Le vol PS752 de la compagnie Ukraine Airlines International (UAI) s'est écrasé tôt mercredi 7 janvier à l'ouest de Téhéran, très vite après son décollage. Les victimes sont essentiellement des Irano-Canadiens, mais aussi des Afghans, des Britanniques, des Suédois et des Ukrainiens.
Une vidéo d'une vingtaine de secondes, qui montrerait le moment où le missile frappe l'appareil, a été largement diffusée sur les réseaux sociaux. On peut y voir un objet lumineux grimpant rapidement vers le ciel et frappant ce qui semble être un avion.
Des experts sur place
Alors que les appels à faire la vérité se multipliaient, l'Iran avait promis de mener une enquête
"transparente" et de tout faire pour faciliter la tâche des pays comptant des ressortissants dans les victimes, dont l'Ukraine.
"Nous espérons que l'enquête sera poursuivie sans retards délibérés et sans entraves. Nos 45 spécialistes doivent obtenir l'accès total" à l'ensemble des éléments de l'enquête, a-insisté le président ukrainien, Volodymyr Zelensky.
Téhéran - avec qui Ottawa a rompu ses relations en 2012 - a dit aussi attendre l'arrivée d'une équipe canadienne chargée de
"s'occuper des affaires relatives aux victimes canadiennes". Mais le chef de la diplomatie canadienne a annoncé que l'Iran avait délivré seulement deux visas à la douzaine de représentants canadiens attendus sur son territoire, précisant avoir
"espoir qu'on pourra rapidement résoudre le cas des dix autres visas".

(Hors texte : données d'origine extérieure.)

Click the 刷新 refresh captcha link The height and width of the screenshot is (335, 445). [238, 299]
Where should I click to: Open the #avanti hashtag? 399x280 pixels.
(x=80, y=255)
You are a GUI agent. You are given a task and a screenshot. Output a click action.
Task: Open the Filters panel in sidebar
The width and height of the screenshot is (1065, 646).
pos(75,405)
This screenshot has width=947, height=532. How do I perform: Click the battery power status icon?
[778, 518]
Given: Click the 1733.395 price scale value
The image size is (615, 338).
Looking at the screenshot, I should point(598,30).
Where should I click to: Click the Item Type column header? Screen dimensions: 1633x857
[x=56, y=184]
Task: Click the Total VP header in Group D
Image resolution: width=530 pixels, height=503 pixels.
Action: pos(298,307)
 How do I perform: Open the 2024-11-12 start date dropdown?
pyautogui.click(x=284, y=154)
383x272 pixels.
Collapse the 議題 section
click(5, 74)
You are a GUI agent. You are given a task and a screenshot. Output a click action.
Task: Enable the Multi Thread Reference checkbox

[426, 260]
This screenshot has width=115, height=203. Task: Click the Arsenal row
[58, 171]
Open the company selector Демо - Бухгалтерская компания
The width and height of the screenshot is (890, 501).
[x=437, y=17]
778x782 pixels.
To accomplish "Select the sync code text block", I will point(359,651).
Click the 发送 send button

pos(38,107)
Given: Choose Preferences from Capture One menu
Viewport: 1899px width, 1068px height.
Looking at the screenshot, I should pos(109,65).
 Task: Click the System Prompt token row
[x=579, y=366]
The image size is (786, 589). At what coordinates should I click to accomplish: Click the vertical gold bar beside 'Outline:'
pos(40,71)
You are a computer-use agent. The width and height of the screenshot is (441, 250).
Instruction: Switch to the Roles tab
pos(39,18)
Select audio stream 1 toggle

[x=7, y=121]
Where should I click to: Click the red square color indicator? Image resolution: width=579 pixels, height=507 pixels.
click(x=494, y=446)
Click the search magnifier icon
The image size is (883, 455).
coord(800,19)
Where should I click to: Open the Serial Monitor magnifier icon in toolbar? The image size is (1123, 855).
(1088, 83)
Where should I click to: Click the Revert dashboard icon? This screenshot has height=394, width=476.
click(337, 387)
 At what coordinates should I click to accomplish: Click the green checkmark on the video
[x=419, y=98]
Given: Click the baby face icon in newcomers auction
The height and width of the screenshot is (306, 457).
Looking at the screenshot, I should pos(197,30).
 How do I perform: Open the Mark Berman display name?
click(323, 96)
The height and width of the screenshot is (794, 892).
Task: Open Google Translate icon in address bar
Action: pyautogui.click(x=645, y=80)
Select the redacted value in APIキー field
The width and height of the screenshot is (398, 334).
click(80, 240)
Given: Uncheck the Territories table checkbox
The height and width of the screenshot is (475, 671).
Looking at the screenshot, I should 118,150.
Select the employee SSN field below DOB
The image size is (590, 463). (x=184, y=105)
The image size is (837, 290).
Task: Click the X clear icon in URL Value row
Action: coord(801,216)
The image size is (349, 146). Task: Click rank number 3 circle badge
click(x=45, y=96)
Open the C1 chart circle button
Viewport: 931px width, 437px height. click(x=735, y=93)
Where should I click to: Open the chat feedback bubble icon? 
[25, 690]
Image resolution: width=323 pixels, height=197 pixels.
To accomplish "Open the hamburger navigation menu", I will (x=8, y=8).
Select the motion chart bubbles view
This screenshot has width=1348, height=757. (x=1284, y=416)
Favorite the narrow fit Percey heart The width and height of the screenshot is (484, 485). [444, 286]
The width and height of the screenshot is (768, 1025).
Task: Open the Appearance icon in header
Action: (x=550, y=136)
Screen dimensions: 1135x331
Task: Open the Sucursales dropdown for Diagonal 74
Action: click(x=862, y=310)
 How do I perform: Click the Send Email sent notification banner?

François-Philippe Champagne a également annoncé la création par le Canada d'un groupe de coordination avec l'Ukraine, la Suède, l'Afghanistan et le Royaume-Uni, qui parlera
"d'une seule voix" en faveur d'une enquête
"complète et transparente" sur les causes du crash.
L'Iran a par ailleurs invité Boeing, le constructeur américain de l'avion, à participer à l'enquête, ainsi que les Américains, les Canadiens, les Français et les Suédois à observer les méthodes de travail suivies par les Iraniens dans cette affaire.
Un haut responsable russe a appelé Téhéran à tirer les leçons de son erreur.
"Si le déchiffrage des boîtes noires et les travaux de l'enquête ne prouvent pas que l'armée iranienne a fait cela intentionnellement et qu'il n'y a pas de raisons logiques à cela, l'incident doit être clos. Avec l'espoir que les leçons seront tirées et des mesures prises par toutes les parties", a déclaré le président de la commission des Affaires étrangères du Parlement, Konstantin Kossatchev.